I have a timestream table that occasionally receives large bursts of entries, but otherwise can go for days/weeks without getting any new rows. I want to construct a query to efficiently return the most recent row logged to this table.
Since this table can go long periods of time without receiving any new entries, it doesn't make sense to have a WHERE time BETWEEN ...
clause in my query. So my query looks like:
SELECT MAX(time), MAX_BY(other_field, time)
FROM my_database.my_table
However, the query data usage metrics show that I have to scan through all rows to execute this query. If an analogous query was run on a standard SQL database, this would be a near-instantaneous query because time
is indexed. Is there an approach I'm missing to make this query more efficient? I also tried something like:
SELECT time, other_field
FROM my_database.my_table
ORDER BY time DESC
LIMIT 1
This had similar data usage as the previous query. From what I tested, it doesn't seem like timestream queries take advantage of the indexing/partitioning on time
or any other partitioned fields unless they are a part of a WHERE
clause.
Is there an idiomatic way to retrieve the most recent row from a timestream table without scanning the entire table?

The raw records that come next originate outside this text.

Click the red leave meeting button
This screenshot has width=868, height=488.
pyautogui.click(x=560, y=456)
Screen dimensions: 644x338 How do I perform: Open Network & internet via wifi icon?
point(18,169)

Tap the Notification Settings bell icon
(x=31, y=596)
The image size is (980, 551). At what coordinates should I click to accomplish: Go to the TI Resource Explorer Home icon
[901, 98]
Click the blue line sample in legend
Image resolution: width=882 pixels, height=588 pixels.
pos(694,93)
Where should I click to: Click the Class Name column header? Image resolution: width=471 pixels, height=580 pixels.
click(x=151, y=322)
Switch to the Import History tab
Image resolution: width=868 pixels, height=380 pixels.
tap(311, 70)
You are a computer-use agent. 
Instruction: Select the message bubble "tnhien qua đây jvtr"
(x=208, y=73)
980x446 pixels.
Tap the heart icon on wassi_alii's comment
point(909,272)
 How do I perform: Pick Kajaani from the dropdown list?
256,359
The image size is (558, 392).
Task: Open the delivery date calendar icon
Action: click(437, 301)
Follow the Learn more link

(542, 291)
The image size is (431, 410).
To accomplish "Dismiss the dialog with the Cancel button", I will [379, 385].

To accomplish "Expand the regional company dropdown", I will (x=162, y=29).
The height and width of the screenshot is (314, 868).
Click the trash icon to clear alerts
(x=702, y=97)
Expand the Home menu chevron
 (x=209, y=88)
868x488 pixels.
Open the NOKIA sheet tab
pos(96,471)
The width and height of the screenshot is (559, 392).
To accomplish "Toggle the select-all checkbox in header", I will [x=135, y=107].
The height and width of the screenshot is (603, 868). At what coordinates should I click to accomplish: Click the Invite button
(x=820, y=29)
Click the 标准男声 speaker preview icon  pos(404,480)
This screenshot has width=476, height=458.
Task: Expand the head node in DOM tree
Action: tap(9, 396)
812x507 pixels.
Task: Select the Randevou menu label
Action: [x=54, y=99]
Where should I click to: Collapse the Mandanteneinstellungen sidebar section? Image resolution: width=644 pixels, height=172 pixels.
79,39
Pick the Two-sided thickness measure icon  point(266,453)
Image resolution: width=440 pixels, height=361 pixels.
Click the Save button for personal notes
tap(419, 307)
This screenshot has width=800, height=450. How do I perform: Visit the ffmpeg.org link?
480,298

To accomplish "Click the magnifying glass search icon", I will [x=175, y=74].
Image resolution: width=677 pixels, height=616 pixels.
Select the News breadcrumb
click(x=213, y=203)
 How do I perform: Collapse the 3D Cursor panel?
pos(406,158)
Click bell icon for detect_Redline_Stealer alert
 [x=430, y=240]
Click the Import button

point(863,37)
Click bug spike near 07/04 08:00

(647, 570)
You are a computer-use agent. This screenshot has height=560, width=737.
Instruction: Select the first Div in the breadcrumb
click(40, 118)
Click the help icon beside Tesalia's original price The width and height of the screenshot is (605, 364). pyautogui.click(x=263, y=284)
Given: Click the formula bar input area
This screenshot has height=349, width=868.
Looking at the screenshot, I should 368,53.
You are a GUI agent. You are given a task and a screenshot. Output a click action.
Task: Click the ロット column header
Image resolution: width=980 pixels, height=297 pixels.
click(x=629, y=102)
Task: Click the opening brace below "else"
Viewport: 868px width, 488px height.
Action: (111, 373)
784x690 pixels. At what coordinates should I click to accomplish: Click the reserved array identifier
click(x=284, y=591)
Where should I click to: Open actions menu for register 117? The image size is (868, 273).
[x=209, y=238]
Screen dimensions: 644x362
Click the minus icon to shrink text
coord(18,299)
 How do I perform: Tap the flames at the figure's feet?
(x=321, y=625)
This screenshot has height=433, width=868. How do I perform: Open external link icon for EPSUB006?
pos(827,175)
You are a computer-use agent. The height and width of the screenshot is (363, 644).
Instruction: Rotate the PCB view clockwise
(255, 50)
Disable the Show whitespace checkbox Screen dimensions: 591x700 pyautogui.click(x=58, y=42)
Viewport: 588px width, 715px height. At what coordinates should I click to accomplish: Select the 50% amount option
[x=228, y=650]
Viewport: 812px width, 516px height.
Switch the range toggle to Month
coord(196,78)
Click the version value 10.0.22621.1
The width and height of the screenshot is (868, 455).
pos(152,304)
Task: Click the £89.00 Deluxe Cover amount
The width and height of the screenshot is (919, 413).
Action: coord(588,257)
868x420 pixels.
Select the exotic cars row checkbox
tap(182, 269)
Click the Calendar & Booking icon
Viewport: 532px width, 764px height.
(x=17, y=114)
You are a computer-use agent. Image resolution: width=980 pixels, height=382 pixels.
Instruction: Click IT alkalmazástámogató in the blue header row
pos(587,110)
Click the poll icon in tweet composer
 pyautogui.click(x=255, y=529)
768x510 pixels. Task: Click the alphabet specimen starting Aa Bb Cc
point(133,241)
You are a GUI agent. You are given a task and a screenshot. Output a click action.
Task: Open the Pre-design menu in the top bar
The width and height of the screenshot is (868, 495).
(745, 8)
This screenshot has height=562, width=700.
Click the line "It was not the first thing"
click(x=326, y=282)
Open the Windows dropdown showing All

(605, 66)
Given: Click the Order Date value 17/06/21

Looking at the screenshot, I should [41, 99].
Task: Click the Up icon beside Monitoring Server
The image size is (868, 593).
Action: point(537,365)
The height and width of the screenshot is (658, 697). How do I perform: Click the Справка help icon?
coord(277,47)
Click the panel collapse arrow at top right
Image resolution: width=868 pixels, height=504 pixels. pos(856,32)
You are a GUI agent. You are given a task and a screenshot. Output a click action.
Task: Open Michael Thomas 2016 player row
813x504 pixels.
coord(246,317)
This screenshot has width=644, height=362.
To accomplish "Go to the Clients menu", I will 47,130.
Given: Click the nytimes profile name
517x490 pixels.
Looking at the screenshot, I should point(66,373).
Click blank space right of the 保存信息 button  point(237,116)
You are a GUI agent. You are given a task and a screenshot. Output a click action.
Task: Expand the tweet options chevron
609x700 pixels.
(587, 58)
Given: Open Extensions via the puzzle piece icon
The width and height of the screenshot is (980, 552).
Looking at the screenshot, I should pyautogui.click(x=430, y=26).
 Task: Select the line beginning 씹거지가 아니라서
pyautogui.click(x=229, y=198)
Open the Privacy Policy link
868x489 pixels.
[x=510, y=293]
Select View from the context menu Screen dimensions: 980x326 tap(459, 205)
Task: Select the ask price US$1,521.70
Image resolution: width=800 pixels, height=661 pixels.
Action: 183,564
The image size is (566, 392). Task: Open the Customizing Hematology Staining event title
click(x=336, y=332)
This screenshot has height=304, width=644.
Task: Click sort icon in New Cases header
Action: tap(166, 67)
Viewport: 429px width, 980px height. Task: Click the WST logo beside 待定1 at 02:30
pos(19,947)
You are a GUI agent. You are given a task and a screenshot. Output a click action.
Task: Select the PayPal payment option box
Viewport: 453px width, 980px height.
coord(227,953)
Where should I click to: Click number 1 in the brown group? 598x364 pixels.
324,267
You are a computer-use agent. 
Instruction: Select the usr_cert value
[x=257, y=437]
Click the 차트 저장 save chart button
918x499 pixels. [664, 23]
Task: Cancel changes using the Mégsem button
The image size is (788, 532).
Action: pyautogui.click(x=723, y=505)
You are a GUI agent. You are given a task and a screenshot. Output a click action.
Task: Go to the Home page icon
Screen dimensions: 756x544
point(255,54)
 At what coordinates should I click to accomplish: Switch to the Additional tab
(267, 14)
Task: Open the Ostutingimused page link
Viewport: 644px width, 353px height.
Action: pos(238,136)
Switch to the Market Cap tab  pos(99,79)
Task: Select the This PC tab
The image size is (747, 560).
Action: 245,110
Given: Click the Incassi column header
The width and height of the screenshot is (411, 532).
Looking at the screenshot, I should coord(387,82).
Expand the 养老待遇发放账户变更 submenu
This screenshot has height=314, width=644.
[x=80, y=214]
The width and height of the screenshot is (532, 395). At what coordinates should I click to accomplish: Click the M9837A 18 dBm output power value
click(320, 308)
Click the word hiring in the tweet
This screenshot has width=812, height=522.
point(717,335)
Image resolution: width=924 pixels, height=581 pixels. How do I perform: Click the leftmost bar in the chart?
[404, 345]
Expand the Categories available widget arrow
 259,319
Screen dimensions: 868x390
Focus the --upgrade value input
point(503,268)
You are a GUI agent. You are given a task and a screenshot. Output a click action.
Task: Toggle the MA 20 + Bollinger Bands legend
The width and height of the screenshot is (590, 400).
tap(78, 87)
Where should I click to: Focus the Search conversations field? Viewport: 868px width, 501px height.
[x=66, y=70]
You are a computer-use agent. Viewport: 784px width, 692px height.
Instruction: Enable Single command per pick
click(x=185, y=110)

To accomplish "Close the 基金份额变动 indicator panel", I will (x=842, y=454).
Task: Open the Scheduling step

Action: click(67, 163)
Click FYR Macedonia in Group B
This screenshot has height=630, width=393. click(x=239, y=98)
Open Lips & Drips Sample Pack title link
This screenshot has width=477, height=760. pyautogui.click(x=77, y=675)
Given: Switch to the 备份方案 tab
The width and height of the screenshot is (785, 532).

And as a followup question, is there a way to extend the above solution to a query like:
SELECT MAX(time), MAX_BY(other_field, time), my_partitioned_field
FROM my_database.my_table
GROUP BY my_partitioned_field
assuming my_partitioned_field
is a partition key on the table?
This approach, as I mentioned in my original post (though there was a typo, corrected now), still needs to scan the entire table to retrieve that result. Since there is an index on time, I'd expect there to be a way to query the latest row without scanning the entire table.